Measles vaccination elicits a polyfunctional antibody response, which decays more rapidly in early vaccinated children.

Background Measles outbreaks are reported worldwide posing a serious threat, especially to young unvaccinated infants. Early measles vaccination under 12 months of age can induce protective antibody levels, but the long-term antibody functionalities are unknown. Methods Measles-specific antibody-functionality was tested by systems serology, in children receiving an early measles vaccination at 6-8 or 9-12 months, followed by a regular dose at 14 months of age, and children only receiving the vaccination at 14 months. Antibody-functionalities comprised complement-deposition, cellular cytotoxicity, neutrophil and cellular phagocytosis. Pearson's r correlations between all effector functions were used to investigate the coordination of the response. Results Children receiving early measles vaccination at 6-8 or 9-12 months show polyfunctional antibody responses. Despite significant lower levels of antibodies in these early-vaccinated children, Fc-effector functions were comparable with regular-timed vaccinees at 14 months.
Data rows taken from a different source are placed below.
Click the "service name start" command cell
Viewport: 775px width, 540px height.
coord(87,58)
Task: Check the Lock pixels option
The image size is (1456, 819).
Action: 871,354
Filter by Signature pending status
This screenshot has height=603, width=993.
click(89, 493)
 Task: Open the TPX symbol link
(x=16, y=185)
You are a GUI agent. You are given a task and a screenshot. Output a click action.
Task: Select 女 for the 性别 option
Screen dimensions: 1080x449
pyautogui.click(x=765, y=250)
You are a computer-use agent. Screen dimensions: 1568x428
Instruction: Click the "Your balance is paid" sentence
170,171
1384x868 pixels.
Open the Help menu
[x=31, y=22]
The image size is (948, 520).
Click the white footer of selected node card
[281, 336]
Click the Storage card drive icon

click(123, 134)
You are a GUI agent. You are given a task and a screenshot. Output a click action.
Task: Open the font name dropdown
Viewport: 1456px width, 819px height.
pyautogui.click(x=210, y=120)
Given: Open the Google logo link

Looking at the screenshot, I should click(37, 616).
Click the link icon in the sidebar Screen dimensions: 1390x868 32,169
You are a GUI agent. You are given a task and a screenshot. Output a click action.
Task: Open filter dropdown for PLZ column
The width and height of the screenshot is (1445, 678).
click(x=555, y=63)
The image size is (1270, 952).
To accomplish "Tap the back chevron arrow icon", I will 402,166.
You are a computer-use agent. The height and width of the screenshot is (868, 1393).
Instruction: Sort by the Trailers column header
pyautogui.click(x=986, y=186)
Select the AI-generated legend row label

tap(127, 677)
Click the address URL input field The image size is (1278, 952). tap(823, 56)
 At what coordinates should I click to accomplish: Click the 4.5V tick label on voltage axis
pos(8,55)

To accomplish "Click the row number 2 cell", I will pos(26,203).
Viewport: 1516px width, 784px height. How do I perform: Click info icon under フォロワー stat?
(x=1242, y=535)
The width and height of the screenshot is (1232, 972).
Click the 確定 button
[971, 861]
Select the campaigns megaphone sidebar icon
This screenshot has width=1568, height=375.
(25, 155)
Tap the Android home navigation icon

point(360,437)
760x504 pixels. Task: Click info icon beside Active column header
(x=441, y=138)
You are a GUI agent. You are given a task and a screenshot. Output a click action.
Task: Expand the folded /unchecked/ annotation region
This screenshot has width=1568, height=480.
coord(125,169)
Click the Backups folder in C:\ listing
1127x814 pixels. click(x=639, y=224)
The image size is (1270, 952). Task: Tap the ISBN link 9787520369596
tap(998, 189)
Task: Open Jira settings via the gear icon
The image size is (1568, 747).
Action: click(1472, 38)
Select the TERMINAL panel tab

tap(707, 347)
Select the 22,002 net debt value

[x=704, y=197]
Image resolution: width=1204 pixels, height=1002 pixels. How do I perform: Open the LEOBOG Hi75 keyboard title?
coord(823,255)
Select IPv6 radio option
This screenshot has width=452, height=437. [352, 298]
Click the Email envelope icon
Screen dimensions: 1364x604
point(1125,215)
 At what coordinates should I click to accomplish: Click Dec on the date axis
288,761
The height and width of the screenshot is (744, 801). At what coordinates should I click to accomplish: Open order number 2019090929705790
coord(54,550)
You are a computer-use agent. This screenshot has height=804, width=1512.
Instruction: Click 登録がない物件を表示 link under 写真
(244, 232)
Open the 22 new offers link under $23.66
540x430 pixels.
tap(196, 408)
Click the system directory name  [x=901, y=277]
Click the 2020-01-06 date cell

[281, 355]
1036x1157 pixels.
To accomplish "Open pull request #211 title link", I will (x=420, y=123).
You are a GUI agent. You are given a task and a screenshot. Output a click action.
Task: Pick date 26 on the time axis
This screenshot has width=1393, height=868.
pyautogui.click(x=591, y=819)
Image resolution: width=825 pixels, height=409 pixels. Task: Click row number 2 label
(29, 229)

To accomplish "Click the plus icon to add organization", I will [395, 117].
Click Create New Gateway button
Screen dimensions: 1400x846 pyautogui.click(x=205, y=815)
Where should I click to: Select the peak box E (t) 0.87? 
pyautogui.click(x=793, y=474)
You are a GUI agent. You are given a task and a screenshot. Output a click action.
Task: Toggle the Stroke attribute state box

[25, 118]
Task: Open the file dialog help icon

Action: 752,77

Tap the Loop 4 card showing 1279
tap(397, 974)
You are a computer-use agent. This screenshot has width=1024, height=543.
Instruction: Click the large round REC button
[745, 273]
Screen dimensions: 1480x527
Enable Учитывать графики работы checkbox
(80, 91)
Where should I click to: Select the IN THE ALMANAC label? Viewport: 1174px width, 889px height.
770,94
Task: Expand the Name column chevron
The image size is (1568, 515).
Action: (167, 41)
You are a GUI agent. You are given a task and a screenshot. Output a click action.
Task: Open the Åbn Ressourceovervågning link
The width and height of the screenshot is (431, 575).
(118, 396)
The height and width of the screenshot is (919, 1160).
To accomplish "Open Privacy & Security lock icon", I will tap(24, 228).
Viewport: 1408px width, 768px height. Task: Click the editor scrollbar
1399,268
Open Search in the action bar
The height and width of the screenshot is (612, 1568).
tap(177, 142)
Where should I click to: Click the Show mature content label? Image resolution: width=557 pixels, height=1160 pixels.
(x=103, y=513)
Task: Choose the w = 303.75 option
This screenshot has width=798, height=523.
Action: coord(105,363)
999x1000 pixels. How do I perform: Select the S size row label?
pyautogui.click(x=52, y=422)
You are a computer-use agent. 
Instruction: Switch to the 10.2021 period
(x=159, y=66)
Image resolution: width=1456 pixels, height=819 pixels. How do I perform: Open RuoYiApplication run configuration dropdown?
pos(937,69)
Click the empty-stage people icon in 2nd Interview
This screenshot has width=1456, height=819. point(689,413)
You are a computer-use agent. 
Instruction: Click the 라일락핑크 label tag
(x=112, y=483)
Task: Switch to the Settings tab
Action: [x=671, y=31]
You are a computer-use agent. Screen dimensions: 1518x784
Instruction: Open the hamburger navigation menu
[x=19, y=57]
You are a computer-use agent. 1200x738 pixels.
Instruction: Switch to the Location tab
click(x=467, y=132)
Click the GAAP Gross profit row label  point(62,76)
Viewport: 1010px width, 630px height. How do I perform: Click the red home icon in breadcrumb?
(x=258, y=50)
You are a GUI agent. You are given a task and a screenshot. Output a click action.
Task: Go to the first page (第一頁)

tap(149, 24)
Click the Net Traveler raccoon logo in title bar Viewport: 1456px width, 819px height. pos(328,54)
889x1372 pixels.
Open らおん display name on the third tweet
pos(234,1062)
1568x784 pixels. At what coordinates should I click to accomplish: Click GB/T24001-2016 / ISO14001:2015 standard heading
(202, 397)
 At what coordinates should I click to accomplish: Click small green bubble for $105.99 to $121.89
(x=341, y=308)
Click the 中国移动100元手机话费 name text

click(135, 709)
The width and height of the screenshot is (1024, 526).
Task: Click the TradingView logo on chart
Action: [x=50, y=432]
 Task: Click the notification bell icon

However, 3-year follow-up revealed significant decreased polyfunctionality in children that received a first vaccination at 6-8 months, but not in children that received the early vaccination at 9-12 months. Conclusions Antibodies elicited in early-vaccinated children are equally polyfunctional to those elicited from children who received vaccination at 14 months. However, these antibody-functionalities decays more rapidly than those induced later in life, which may lead to suboptimal long-term protection.